## Material shown:
○ ○ ○ ○ ○
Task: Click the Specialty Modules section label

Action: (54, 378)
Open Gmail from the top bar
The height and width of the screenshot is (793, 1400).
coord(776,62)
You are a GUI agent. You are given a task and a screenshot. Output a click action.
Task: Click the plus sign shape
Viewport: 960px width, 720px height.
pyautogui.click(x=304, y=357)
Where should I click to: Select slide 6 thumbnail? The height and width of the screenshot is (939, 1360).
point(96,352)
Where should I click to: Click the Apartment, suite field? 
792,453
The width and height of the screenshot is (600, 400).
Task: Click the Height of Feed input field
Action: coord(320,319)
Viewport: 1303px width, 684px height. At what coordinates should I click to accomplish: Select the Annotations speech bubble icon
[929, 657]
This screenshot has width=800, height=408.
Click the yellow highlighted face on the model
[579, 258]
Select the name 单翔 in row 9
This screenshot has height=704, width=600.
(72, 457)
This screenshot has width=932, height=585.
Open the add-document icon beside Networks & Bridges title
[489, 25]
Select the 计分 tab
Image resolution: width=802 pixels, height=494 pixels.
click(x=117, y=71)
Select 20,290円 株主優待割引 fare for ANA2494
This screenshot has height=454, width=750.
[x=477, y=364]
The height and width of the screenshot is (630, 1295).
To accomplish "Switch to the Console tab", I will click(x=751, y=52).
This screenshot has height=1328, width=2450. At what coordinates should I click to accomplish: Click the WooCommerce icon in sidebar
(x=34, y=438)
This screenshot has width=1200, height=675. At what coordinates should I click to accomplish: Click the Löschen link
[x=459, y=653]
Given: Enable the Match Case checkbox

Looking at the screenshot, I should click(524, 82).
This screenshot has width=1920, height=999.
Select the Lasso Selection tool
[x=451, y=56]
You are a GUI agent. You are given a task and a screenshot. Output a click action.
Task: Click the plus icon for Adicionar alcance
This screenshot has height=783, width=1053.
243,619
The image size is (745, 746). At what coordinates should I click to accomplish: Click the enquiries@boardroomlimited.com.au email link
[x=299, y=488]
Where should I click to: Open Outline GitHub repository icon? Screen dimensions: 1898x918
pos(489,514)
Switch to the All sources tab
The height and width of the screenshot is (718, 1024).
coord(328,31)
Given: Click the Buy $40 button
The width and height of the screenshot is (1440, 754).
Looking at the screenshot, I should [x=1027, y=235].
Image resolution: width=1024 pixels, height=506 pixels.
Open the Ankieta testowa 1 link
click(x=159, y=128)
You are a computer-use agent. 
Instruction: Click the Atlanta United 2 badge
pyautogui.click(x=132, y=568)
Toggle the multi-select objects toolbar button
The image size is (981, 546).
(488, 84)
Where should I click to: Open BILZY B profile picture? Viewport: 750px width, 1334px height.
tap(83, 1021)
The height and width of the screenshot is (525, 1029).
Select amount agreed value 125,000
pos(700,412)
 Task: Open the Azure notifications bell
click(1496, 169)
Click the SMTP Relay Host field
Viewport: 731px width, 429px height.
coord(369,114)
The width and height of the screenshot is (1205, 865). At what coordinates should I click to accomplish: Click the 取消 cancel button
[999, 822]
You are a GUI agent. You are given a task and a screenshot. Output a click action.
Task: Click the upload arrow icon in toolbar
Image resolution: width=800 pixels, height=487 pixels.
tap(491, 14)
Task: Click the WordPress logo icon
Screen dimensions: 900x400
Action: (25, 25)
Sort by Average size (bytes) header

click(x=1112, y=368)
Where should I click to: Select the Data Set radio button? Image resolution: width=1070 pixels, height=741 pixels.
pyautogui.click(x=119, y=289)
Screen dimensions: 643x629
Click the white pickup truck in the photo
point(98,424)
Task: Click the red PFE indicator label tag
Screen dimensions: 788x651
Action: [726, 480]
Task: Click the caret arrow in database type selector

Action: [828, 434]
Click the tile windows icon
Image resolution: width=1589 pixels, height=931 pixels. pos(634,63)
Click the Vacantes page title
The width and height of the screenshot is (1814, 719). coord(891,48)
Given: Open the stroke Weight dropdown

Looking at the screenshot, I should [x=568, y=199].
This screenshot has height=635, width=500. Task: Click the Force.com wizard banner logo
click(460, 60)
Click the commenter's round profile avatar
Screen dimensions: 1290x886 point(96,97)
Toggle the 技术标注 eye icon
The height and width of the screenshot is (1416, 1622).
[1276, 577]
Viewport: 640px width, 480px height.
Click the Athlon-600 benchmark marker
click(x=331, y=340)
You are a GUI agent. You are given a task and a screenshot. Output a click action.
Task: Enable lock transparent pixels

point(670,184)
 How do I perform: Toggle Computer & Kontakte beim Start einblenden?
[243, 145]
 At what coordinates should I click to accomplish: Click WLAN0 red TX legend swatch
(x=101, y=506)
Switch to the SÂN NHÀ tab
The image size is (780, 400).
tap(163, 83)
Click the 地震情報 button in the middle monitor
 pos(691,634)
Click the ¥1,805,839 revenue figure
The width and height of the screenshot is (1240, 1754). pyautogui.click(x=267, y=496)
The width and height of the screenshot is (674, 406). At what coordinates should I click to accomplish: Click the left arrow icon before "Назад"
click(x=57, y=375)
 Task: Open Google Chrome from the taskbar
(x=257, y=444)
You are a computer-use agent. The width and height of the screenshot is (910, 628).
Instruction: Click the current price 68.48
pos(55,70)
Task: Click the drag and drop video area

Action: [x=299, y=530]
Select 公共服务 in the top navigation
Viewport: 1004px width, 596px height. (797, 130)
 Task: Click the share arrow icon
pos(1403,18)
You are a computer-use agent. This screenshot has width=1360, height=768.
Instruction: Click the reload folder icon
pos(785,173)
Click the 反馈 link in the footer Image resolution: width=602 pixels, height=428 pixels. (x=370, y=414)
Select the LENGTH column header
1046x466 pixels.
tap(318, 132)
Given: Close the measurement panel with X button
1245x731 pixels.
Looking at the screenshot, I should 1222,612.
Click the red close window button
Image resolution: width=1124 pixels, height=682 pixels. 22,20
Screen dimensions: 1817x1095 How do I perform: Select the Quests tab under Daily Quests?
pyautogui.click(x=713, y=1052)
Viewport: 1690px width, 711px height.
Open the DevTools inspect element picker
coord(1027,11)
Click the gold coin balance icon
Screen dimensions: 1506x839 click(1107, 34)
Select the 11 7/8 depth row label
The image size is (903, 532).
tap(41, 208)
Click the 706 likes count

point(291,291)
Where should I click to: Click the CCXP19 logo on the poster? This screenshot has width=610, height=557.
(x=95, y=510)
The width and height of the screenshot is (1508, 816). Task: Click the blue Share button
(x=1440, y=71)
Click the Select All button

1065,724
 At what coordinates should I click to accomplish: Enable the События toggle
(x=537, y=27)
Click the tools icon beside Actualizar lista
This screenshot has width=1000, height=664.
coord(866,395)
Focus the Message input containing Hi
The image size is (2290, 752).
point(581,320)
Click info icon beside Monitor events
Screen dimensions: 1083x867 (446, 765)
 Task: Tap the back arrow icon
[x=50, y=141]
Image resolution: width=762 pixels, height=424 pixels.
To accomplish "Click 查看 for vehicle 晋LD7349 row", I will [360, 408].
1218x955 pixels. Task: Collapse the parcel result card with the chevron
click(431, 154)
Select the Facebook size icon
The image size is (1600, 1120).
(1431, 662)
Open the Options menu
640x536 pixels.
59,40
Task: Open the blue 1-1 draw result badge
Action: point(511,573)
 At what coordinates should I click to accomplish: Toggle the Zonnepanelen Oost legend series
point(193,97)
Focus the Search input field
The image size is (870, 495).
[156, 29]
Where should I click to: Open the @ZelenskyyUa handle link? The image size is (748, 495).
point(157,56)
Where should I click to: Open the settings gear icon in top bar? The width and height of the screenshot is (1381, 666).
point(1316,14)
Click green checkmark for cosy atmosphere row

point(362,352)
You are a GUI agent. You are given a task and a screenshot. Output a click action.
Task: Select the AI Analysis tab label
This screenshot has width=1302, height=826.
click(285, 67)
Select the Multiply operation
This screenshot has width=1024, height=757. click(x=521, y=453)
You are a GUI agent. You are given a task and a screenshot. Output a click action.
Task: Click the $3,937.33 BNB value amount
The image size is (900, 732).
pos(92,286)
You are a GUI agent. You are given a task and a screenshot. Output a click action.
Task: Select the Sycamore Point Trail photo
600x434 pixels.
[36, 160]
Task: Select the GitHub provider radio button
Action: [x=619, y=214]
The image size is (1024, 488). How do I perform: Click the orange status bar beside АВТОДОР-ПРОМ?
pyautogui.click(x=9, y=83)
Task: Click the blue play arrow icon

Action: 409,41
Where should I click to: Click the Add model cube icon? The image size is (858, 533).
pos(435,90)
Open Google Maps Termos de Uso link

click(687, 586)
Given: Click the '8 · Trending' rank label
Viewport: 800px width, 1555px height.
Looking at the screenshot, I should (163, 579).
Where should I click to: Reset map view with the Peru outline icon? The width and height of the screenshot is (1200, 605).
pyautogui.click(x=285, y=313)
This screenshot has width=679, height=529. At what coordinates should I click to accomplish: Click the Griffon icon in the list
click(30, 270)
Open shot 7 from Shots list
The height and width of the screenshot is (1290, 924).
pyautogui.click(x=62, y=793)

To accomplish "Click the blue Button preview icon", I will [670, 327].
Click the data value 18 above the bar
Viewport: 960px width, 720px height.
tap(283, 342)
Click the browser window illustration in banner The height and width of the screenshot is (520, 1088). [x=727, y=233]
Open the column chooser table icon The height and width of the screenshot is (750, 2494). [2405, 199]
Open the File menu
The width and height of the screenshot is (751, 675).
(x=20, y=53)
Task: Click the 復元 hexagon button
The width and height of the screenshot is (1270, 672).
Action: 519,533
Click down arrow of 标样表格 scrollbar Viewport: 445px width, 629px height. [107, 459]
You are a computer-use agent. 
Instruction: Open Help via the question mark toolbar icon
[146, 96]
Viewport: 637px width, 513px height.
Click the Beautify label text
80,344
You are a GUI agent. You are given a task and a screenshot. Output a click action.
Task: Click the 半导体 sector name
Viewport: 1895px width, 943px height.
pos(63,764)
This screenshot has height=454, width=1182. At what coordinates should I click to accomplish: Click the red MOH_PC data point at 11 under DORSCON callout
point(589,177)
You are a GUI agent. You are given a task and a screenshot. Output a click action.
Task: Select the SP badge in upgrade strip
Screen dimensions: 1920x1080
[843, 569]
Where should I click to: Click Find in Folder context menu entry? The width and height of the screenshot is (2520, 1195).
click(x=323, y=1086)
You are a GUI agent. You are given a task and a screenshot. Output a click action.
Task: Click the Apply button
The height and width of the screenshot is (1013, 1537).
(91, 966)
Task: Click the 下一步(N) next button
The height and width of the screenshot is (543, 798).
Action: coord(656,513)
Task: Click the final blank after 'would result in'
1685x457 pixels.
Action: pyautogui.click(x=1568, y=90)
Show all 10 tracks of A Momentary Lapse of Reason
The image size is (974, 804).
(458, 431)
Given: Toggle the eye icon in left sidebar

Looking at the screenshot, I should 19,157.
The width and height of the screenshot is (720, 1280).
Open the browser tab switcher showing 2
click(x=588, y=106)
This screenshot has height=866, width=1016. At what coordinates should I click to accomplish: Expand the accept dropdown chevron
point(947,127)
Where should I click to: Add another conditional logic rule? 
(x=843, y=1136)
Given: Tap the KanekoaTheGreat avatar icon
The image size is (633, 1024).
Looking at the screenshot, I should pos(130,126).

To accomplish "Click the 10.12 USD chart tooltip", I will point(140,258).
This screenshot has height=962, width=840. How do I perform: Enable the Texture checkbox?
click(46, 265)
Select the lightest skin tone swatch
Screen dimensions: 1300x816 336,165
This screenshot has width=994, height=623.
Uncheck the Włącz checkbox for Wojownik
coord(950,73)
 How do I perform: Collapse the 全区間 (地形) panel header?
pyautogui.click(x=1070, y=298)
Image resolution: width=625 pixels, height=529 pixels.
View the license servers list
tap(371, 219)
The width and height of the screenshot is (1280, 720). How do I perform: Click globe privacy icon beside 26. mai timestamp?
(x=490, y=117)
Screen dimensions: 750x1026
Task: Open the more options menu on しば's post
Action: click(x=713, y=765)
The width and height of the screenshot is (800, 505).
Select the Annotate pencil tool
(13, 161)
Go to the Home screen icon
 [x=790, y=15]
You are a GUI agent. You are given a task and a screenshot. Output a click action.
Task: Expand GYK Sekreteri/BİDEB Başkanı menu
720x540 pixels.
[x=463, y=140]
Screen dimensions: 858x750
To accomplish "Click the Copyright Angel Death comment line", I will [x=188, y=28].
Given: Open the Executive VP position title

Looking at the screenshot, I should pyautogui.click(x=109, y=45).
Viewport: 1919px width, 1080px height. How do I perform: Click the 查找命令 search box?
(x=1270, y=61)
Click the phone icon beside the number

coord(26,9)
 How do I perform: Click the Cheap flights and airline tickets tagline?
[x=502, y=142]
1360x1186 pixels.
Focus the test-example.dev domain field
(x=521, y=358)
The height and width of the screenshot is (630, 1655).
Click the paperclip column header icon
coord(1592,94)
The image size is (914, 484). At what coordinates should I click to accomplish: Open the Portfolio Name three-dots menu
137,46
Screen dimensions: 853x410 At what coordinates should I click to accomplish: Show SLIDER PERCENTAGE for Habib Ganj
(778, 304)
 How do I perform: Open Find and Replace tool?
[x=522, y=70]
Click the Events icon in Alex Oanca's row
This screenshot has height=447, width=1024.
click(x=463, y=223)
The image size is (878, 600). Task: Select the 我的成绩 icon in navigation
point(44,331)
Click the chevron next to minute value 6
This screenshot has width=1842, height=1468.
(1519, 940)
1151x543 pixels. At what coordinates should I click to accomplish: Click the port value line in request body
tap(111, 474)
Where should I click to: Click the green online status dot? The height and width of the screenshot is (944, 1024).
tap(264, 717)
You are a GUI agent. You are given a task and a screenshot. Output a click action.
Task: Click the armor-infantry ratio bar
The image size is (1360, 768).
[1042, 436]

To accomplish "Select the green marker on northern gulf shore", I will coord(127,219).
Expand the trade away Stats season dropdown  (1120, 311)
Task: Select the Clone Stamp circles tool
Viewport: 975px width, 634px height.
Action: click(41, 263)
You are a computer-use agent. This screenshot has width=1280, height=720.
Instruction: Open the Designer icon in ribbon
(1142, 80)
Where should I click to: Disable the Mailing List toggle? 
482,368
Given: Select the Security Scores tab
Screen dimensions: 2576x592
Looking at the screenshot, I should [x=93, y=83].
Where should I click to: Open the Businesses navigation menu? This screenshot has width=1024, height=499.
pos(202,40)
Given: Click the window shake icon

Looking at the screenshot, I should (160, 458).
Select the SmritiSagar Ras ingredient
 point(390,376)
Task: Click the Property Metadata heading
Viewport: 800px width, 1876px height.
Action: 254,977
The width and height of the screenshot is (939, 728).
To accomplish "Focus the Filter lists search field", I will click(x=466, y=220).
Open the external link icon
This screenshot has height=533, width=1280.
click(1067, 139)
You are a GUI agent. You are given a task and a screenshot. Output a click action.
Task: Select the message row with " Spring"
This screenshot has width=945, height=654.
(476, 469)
○ ○ ○ ○ ○
## Aim of the exercise:
Could you say how many lines in the data above contain "plus"? Reply with the number alone.

## Answer box:
2